Por eso se desplomó cuando supo que la frontera no reabriría el 20 de mayo. Ya tenía las maletas hechas. Iría a Hermosillo, se quedaría una semana y se traería a su mamá de vuelta. Pero no. Treinta días más. Otro mes; quizá dos. ¿Quién sabe?
Las restricciones para viajes no indispensables de México a Estados Unidos se extendieron hasta el 22 de junio. Las autoridades estadounidenses anunciaron que, de ser necesario, el cierre parcial podría prolongarse hasta que el riesgo de la pandemia se minimice. Pero Arizona tiene más de 14 mil casos confirmados, a pesar de los casi dos meses de cuarentena obligatoria, y más de 700 muertos. Que la curva se aplane después de la reapertura gradual del estado se ve cada vez más lejos.
Arizona intenta volver a la “normalidad”, como si eso fuera posible. Los casinos están a reventar, hay largas filas para entrar a las tiendas, se ven decenas de personas sin cubrebocas en los supermercados y los restaurantes con bar cierran hasta la madrugada. El miedo parece evaporarse con el calor. La mala memoria vuelve a hacer de las suyas. ¿Qué podría pasar si salimos? ¡Bah, de algo nos tenemos que morir!, dicen. Pero que la orden de quedarse en casa haya terminado no significa que el coronavirus se haya ido, sino que hay lugar suficiente en los hospitales para los que caigan con contagios.

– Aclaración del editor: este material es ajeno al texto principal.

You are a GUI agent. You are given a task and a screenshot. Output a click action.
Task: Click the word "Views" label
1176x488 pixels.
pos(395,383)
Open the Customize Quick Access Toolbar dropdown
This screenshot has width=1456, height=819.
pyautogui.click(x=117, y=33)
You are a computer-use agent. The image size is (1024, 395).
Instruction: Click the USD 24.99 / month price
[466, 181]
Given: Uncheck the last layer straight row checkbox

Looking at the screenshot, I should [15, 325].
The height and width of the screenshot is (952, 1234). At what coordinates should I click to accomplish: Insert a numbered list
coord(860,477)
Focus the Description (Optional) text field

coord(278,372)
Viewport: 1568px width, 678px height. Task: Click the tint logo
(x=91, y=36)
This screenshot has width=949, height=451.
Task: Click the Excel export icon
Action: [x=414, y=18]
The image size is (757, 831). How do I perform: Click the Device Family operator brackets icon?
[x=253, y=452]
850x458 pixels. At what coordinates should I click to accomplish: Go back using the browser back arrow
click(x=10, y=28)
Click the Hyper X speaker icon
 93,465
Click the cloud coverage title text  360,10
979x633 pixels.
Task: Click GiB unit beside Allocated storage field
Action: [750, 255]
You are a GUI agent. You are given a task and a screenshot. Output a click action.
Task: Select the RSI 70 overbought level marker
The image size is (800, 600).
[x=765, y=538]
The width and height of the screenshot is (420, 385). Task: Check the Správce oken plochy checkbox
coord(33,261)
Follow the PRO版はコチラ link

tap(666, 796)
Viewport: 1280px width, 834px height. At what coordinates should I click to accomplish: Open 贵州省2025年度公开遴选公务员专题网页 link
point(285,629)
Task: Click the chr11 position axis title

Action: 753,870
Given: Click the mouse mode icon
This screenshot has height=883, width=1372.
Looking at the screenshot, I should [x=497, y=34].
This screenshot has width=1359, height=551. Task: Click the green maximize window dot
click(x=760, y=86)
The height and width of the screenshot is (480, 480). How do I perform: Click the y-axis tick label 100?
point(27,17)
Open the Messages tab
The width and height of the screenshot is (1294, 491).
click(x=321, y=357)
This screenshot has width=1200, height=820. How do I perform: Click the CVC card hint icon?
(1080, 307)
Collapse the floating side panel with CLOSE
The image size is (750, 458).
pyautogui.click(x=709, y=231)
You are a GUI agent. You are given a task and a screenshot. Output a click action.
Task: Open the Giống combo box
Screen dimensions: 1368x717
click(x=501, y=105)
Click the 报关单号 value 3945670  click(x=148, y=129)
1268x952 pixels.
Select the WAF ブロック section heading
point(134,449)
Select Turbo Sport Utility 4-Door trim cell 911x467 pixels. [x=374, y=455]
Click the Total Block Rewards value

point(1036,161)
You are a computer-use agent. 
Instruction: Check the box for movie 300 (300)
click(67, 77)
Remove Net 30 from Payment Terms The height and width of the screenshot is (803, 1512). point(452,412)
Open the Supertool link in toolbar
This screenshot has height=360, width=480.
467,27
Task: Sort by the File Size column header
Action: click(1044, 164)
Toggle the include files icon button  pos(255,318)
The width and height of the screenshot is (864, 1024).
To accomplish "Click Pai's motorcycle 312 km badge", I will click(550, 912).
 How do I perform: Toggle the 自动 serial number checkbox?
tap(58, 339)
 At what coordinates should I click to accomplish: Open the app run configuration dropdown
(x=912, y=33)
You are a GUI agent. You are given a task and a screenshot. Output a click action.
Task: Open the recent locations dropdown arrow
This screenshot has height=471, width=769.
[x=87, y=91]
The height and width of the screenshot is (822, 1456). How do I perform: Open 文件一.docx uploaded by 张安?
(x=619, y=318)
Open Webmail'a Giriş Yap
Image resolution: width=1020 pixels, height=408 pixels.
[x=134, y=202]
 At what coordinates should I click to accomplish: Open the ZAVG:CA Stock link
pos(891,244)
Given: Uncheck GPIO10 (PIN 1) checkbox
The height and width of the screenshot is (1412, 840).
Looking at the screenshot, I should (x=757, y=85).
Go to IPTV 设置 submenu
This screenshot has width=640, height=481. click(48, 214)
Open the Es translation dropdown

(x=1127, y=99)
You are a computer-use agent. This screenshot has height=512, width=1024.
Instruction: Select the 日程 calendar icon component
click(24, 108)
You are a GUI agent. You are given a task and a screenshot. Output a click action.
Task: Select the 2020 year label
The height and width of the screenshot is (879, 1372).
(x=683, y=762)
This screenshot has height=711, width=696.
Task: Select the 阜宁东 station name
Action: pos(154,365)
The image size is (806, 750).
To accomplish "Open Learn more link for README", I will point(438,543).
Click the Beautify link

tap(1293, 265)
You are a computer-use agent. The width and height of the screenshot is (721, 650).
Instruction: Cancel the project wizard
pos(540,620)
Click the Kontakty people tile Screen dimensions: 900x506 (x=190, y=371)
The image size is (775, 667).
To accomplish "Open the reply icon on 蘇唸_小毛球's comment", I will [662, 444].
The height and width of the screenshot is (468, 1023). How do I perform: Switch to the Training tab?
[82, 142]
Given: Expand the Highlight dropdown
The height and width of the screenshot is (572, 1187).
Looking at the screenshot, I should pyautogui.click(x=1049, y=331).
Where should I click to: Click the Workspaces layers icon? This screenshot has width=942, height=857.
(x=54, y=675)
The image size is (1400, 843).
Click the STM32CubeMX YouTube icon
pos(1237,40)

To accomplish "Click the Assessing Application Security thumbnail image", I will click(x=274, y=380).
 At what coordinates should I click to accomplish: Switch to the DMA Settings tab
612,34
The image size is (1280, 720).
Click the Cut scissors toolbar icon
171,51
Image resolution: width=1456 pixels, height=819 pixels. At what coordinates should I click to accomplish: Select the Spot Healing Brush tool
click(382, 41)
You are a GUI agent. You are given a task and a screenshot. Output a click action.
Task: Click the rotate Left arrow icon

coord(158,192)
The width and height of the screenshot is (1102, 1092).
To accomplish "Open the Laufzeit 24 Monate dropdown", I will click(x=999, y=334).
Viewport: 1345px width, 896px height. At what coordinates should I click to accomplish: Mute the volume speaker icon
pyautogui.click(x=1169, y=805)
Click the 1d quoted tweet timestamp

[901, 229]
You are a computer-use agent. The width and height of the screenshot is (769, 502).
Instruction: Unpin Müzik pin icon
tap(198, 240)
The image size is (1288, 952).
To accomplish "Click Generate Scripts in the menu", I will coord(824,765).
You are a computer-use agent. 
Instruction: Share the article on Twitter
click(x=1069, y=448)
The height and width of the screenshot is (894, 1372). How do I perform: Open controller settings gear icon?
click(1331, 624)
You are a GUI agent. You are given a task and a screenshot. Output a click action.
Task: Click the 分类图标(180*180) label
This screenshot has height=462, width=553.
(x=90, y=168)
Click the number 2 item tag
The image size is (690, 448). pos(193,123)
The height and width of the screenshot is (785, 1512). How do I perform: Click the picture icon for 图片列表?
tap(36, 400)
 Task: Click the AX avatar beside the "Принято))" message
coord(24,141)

Quizá, aunque a ella le duela reconocer, cerrar la frontera no es una mala idea. Tal vez su mamá esté más segura allá. Mientras en México siguen con las medidas de prevención, de este lado del muro sobra la indiferencia… y esa, con el virus, también traspasa fronteras.
También siento frustración de no poder ver a mis seres queridos. En mi pueblo hubo muchas balaceras mortales en las últimas semanas. Mi familia aún está allá y no pueden cruzar. A mí se me eriza la piel cuando pienso que algo malo les pueda pasar y yo no esté ahí, que no los pueda proteger, como si sola pudiera lanzar una lucha contra el narco, una pandemia y un sistema obsoleto de migración. Pero quisiera. Fantaseo.
La pandemia se convirtió en el muro que tanto deseaba Trump. El coronavirus es una valla humana más poderosa que la cerca de acero y concreto que se ordenó construir en la frontera. A esta nadie la burla. Irónicamente conveniente durante un periodo electoral. Quizá es el coronavirus el que esté salvando la reelección de Trump.
—
Me da miedo la recaída. La indiferencia nos puede matar. Hemos enterrado a muchos, hemos sacrificado tanto, hemos sobrevivido a duras penas. Esto no se acaba y no sé si vaya a hacerlo. Me aterra pensar que no aprendimos nada.
– ¿Te perdiste?
– Sí.
– ¿Te encontraste?
– No soy la misma de antes.
– ¿Sobreviviste?
– No sé.
– ¿Respiras?
– Sí.
– Entonces estamos bien…
– Me das (doy) risa.
– Ah… pero… ¿y si te conviertes en estrella?
– Los visitaré cada noche.
– Les cumplirás su deseo.
– No, en realidad, tú bien sabes, que es el mío, bueno, el nuestro.